Wednesday, June 2, 2010

What kind of history lesson...

...are we teaching with crap like this on display? "The Homefront General Store" on Baltimore Street in Gettysburg advertises reenactor gear from several eras, WWII included. Quite some time ago, I had problems with the way they were doing business. I heard the owner telling someone a uniform combination went together, even though factually it did not, just to try to make a sale. The person chose not to buy, so I said nothing. I've gone in there a few times since, but have never really bought anything, mainly because their stuff really isn't all that good.

This past weekend, a WWII living history encampment, sponsored by "The Homefront", was advertised as being held near the American Civil War Museum, the former Gettysburg Wax Museum. I was doing a small living history display of my own in Old Gettysburg Village, and when I was done, I thought I'd go check out what was near the museum.

Needless to say, I was shocked and appalled! I had to laugh, but I wanted to cry! From far away, it looked farby, because modern camo netting with modern scrim was draped over the weapons display. There appeared to be a bazooka with rockets, 2 mortars, and a .30 cal. machine gun, though, so I thought I'd check it out. I'm both glad and sorry I did!

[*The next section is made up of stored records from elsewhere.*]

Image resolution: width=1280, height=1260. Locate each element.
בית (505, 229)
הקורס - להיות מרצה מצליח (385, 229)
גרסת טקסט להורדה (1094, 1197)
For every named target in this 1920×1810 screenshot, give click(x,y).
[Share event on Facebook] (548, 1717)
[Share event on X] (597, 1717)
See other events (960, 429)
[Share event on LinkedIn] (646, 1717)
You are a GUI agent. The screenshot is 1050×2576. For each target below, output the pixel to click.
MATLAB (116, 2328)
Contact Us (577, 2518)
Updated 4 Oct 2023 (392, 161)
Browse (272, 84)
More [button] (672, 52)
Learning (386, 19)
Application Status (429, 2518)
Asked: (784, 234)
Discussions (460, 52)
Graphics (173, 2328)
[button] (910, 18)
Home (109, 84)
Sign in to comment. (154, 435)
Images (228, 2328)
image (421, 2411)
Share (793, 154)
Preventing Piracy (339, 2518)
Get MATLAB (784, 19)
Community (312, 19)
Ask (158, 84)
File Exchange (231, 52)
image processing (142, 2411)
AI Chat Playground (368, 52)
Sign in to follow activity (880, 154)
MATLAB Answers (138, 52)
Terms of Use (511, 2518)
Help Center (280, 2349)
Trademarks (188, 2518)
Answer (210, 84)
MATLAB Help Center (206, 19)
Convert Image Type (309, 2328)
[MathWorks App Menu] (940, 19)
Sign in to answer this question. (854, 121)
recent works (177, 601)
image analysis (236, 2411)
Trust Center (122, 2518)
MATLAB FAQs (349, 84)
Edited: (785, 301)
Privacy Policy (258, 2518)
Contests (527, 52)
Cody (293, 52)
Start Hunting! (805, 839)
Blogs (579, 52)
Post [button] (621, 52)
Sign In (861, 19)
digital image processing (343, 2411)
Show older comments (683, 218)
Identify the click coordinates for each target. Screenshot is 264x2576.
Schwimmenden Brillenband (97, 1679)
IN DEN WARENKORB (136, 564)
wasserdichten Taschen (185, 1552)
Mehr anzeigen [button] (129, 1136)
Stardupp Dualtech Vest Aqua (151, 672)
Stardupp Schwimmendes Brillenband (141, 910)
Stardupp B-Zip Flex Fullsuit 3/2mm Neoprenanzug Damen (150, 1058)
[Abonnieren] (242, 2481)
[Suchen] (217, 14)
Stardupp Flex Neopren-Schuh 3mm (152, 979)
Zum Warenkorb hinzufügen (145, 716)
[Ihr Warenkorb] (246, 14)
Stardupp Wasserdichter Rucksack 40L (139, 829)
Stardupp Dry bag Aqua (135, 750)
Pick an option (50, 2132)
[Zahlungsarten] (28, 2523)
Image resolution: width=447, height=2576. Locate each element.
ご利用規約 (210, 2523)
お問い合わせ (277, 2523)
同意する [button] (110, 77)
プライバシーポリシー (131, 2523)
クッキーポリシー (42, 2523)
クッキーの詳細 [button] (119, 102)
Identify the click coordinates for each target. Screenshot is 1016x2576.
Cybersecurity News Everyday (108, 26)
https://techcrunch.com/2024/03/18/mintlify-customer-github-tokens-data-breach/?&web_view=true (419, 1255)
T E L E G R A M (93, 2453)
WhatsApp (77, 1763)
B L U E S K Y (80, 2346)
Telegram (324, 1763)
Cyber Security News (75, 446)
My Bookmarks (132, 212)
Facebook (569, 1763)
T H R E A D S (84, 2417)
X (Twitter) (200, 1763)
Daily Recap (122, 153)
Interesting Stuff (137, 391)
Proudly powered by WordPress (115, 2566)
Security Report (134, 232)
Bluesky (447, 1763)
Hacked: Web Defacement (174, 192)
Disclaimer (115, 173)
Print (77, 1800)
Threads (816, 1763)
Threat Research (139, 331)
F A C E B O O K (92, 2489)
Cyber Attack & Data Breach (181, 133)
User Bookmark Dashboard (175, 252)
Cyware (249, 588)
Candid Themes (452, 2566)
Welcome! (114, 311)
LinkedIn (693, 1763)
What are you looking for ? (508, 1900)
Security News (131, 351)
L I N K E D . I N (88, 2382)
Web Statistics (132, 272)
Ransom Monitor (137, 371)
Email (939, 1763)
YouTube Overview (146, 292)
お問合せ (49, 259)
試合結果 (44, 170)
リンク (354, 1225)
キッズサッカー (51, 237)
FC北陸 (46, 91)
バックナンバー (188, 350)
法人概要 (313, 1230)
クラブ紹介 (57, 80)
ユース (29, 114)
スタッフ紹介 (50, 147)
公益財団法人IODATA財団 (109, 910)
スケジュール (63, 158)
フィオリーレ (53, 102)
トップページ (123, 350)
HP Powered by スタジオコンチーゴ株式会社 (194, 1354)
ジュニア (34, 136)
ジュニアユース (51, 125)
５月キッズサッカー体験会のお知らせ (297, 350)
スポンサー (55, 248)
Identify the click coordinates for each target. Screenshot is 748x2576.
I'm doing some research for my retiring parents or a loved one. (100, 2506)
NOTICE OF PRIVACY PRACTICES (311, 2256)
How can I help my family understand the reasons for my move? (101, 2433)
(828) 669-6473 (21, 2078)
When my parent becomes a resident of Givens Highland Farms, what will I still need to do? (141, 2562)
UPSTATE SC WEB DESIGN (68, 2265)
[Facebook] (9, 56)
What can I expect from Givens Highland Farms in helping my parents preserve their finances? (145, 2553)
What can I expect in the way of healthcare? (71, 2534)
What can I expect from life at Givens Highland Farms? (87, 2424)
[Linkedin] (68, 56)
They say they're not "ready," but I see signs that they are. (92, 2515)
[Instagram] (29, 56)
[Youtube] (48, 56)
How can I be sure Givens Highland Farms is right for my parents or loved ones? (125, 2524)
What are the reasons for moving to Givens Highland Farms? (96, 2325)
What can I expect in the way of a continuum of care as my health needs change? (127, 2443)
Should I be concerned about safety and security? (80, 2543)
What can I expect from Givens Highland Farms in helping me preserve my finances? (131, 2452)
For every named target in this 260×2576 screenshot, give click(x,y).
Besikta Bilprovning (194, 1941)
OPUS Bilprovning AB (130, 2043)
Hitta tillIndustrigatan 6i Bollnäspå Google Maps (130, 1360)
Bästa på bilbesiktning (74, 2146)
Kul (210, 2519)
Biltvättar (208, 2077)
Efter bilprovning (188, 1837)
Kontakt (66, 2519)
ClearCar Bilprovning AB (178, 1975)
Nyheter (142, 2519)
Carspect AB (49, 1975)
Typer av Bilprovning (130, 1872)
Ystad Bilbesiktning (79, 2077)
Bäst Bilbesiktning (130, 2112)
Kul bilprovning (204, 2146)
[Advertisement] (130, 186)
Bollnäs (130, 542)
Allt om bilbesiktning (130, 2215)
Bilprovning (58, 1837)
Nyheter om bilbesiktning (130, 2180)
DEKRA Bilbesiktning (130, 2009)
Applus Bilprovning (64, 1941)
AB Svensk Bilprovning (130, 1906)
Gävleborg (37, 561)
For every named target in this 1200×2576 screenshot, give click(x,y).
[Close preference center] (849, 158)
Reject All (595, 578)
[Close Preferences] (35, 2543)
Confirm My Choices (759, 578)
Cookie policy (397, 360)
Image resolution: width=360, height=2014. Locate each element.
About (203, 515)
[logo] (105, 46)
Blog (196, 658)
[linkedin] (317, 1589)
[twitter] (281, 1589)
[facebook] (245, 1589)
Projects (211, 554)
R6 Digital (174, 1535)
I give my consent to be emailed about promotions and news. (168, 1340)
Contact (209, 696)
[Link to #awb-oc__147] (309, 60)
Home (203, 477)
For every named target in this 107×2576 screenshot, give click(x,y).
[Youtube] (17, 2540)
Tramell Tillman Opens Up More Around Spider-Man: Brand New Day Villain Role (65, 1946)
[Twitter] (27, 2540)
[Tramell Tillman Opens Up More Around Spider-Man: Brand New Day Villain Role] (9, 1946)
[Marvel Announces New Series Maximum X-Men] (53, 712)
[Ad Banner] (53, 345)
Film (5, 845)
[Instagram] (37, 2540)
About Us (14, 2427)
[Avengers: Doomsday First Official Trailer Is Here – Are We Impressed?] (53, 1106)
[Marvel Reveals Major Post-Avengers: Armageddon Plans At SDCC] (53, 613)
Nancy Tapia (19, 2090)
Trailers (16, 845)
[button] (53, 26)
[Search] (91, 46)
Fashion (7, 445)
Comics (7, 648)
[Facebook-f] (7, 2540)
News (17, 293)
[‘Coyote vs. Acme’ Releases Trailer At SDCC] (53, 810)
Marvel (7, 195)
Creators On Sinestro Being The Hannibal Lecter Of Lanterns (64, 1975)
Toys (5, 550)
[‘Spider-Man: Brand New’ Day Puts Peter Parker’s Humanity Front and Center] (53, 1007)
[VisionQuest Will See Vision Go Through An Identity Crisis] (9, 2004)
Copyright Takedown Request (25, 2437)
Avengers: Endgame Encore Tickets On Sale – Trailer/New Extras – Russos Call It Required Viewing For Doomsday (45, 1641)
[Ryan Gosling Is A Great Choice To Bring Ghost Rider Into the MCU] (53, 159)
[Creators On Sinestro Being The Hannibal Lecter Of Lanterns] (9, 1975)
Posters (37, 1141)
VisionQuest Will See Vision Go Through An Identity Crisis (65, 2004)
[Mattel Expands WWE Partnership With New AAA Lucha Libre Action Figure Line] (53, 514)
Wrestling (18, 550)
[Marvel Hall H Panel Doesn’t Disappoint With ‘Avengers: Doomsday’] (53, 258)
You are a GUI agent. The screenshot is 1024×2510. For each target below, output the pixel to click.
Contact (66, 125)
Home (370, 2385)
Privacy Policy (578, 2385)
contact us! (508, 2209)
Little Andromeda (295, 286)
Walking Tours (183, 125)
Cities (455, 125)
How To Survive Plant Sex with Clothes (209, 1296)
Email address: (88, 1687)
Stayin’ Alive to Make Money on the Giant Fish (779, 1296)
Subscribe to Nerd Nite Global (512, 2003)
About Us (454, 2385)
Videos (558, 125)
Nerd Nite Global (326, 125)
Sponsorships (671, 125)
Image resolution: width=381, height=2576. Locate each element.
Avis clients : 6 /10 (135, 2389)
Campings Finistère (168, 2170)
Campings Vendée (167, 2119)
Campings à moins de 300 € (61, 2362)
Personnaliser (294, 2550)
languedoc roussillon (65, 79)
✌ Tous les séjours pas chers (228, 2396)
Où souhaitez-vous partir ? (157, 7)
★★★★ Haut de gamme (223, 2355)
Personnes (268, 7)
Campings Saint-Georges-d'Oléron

Look at the photos. The mortar tubes were made of spraycan-painted pvc, as was the bazooka. The rockets were nerf-tipped pvc , and the mg was plastic with a pvc barrel and shroud. They seemed to take pride in showing them off, and telling people how wonderful they were, and how easy they were to make! The kid doing the weapons display appeared to be no more than about 15, and was equipped with the standard-issue airsoft 45 caliber pistol. Ugh!

I had to look, just like the gory accident you may pass on the highway. You don't want to, but can't quite help yourself! I had to take some pictures, but didn't want anyone to think I was really interested. I was still in my airborne uniform and actually hoped no one would ask me any questions or would think I was in any way involved! I'll add the rest of my pictures in a following post, and they are all captioned and visible on my facebook profile.

The wax museum has a history of inviting non-authentic Civil War groups to their grounds, like the Civil War Heritage Foundation (which a lot of us know and love due to the anything-goes mentality). I thought this was a step in the right direction, a chance to turn things around a bit and generate some different interest, but I was sadly mistaken. Had it been somewhat good, I'd have volunteered to get involved in the future and help things get going. As it is, though, I'll stay away. Like all things Gettysburg (including ghost tours, bike week, and even the reenactment)one step forward turns into two or three steps backward. Businesses run toward the money, while those in-the-know would be better served by just running away!